In October 1946, he paid $150,000 for the world rights to Madame Butterfly. He signed Jean-Pierre Aumont to a three-film contract following Atlantis. He had screen rights to Look Homeward, Angel but the film was not made.
Maria Montez successfully sued Seymour for unpaid salary for Atlantis.

Seymour Nebenzal died of a heart attack at his Munich home.

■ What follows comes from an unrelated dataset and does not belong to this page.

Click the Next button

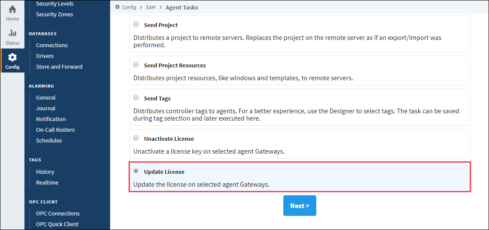tap(300, 206)
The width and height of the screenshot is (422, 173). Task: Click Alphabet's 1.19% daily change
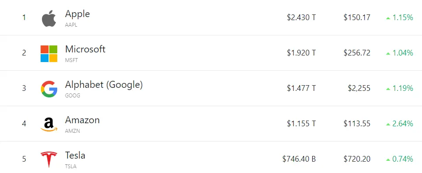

Harold Nebenzal (born 31 March 1922, Berlin - died 14 February 2019 in Los Angeles), associate producer of M (1951), was his son. Harold became a script writer (The Wilby Conspiracy), film producer (Cabaret, Gabriela) and novelist (Cafe Berlin). Harold, husband of actress Rita Corday, was in charge of foreign film production for many years for MGM, and also worked on many of the films of Billy Wilder including Fedora. Seymour Nebenzal had, many years earlier, made possible Wilder's first film, People on Sunday, by borrowing the needed funds to make the picture from his own father, Heinrich Nebenzahl, the first Nebenzal film producer.

==Selected filmography==

- His Greatest Bluff (1927)
- The Prisoners of Shanghai (1927)
- Night of Mystery (1927)
- The Last Fort (1928)
- Love's Masquerade (1928)
- The Story of a Little Parisian (1928)
- Tragedy at the Royal Circus (1928)
- Scampolo (1928)
- Die Büchse der Pandora (1929)
- Perjury (1929)
- Diary of a Coquette (1929)
- Marriage in Trouble (1929)
- People on Sunday (1930)
- Westfront 1918 (1930)
- Scandalous Eva (1930)
- The Widow's Ball (1930)
- Kohlhiesel's Daughters (1930)
- Die 3-Groschen-Oper (1931)
- Ariane (1931)
- A Night at the Grand Hotel (1931)
- M (1931)
- Ariane (1931)
- 24 Hours in the Life of a Woman (1931)
- Kameradschaft (1931)
- L'Atlantide (1932) three versions: German, French, and English
- Das Testament des Dr. Mabuse (1933)
- Le sexe faible (1933)
- Three Lucky Fools (1933)
- The Crisis is Over (1934)
- Parisian Life (1936)
- Mayerling (1936)
- White Cargo (1937)
- The Novel of Werther (1938)
- Princess Tarakanova (1938)
- The Mayor's Dilemma (1939)
- We Who Are Young (1940)
- Hitler's Madman (1943)
- Summer Storm (1944)
- Whistle Stop (1945)
- The Chase (1946)
- Siren of Atlantis (1948)
- M (1951)
- Girl from Hong Kong (1961)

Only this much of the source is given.